Rep. Gabrielle Giffords, D-Ariz.

Judge John Roll
TUCSON, Ariz. — An investigator for the first time has described publicly a brief, gory video clip that shows a gunman shooting Rep. Gabrielle Giffords just above the eyebrow at a range of three feet, then using his 9-mm pistol to gun down others at a similarly close range.
The security-camera video, according to Richard Kastigar, investigative and operational bureau chief at the Pima County Sheriff's Department, also reveals that Judge John Roll appears to have died while saving the life of one of Giffords' employees. Ronald Barber, who was near Giffords when he was shot twice, has since left the hospital.
Kastigar said the video shows Giffords standing with her back inches from the wall when she was shot by the gunman, who approached in "a hurried fashion" with the gun at his side and then raised it and fired a single bullet above her eye at a range of no more than two or three feet.
Jared Lee Loughner, 22, was arrested in the shootings. The pistol "is down near his right side, but it is visibly out from where he was keeping it, presumably under his clothing, and then he raises it and fires," Kastigar said. "It happens in a matter of seconds."
The gunman "was very deliberate in my estimation, very calculated," said Kastigar, who viewed the video as part of the extensive investigation that involves close to 250 people.
The video, he said, is in the custody of the FBI.
In describing the video, the most detailed account yet of the initial five-second burst of fire, Kastigar said Roll was "intentionally trying to help Mr.
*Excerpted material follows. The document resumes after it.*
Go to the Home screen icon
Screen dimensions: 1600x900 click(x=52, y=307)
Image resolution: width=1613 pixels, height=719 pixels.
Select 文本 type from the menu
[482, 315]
Barber."
"It's very clear to me the judge was thinking of his fellow human more than himself," Kastigar added.
The judge guides Barber to the ground, shields him with his body, and then tries to push both away from the gunman, who was no more than three to four feet away as he fired at both men, Kastigar said.
"He pushes Mr. Barber with his right hand and guides him with his left hand," Kastigar said. "The judge was on top of him and is covering up Mr. Barber, literally lying on top of him, and his back was exposed."
The judge was shot in the back.
Other videos from the Safeway supermarket where the shootings took place Jan. 8 show the assailant firing until he has expended his entire magazine.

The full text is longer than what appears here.